**読解文:**
● ● ● ●

今のようにスマートフォンはなく、着いたよとお客に連絡するにも電話。
幸い、市内通話は無料のアブダビ。
受話器を上げ、外線をつなぐ0を押し、ダイヤルする。
2-3回のコールで、社名とMay I help you? が聞こえた。
名前と会社名をつげ、今 ホテルに着いたと話すと、大歓迎の声。
”Welcome! Welcome to Abu Dhabi!”
ドバイからアブダビまで 殆ど喋らなかったから、この歓迎が嬉しかった。
訛りはあったけど英語、聞き取れたし~ と小さな安堵も。
「何時に行けばいいだろう?」
「いつでもいい。今からでも大丈夫。ホテルはどこだ?」
「xxホテル。」
「事務所からすぐだから、迎えに行くよ。5分で着くから」
「ありがとう じゃあロビーで待ってるね」
簡単な会話。受話器をおいたら 勢いがつく。
書類、手土産を確認したら、スーツに着替えてロビーへ。
社長が持たせてくれた手土産の中で、比較的大きくて重いものが
アブダビで1つおわる。
ロビーで待っていると、背の高い男性が入ってきて、声を掛けてきた。
当時アジア人女性が、一人ビジネススーツをきて待っているのは珍しく、すぐに発見してもらえた。
(今も中東では 同じかも知れない)
握手と自己紹介をすると、彼は、すぐに 車はこっちだと言いながら、
私の手荷物に何気に手をだし、ささっと持ちあげた。
”あ~ここは日本じゃない。
荷物は男性が持ってくれるのが普通なんだな” そう思った記憶は今も鮮明だ。
左ハンドルというのも日本と違う。
それも頭に入っておらず、左側に回ると、彼は 後ろのドアを開けた。
え?後ろに乗るの?
彼をタクシードライバー扱いにする後ろにのって
失礼じゃないのか戸惑いつつ、導かれるまま後ろに乗り込む。
他人の男女が 運転席と助手席にのるのは 中近東では厳しい視線に
さらされることも知らなった。
本当に5分ほどで事務所についたが、ドバイからアブダビに入り見た、
高層ビルが立ち並ぶ道沿いだったことに気づく。
車は駐車場に停車され、ビルに向かい歩く歩道は、3mほど。
激しく往来する車の喧噪と、ゆったりした歩道をゆく空間が不思議だった。
案内され、ビルの1つの中に入る。会社の看板など見えない。

● ● ● ●

**記録データ:**
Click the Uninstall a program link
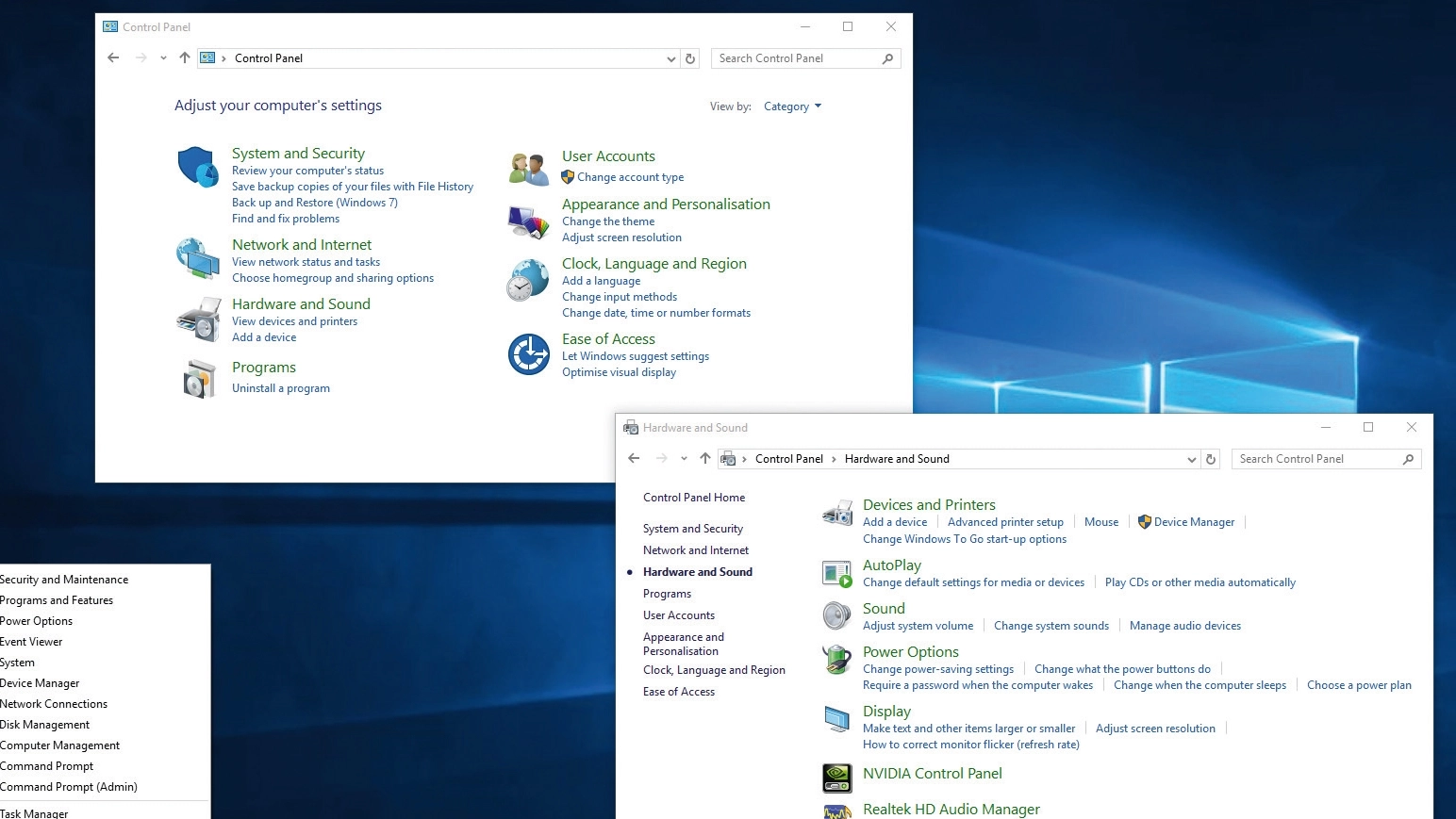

● ● ● ●

**やること:** 上にあるアブダビの取引先訪問の体験記を、最後の文の次から書き継いでください。

**課題の結果:**
歩道をゆっくり、探す気で目を回さないと分からないほど、
社名を印刷した小さなのステッカーが窓ガラスに貼られていた。一枚。
高層ビルと小さな一枚のステッカーの差が 愉快だった。
通された1階、グランドフロアーは、ショールーム兼販売店になっていた。
入ると正面に 5m近くの広いカウンターがあり、数名のインド人が腰かけていた。
後で聞けば、皆縁戚だった。ここのオーナーは、そういう採用の仕方をしていた。
2階に通され、会議室に入る。2階は、がらんとしていて、会議室、お茶室、そして7~8人が
座れるカーペットが 大きな窓に向かう方向に敷かれていた。
何を飲むか聞かれたが、紅茶か?と聞き直され、Yes, pleaseと応える。
紅茶が来たが、そのまま待てといわれ、放置された。
どうなるんだろう?
少し待ったが、誰もこないし、また一人でいるのは飽きた。
一階の展示室が見たくて仕方なかった私は、会議室を出て1階へ行くと
背の高い彼が 他の社員と一緒に1階でくつろいでいることに気づいた。
あ~、責任者を待っているのだな と悟った私は、展示室を見てもいいかと聞いてみた。
「どんどん見てくれ」と、一人のインド人が近づいてきた。
ちょっと主任といったところだろうか。
商品1つ1つを前に、ブランドとスペックを話してくれる。
Welcomeと電話口で話した人はこの人だと、声と訛りで分かった。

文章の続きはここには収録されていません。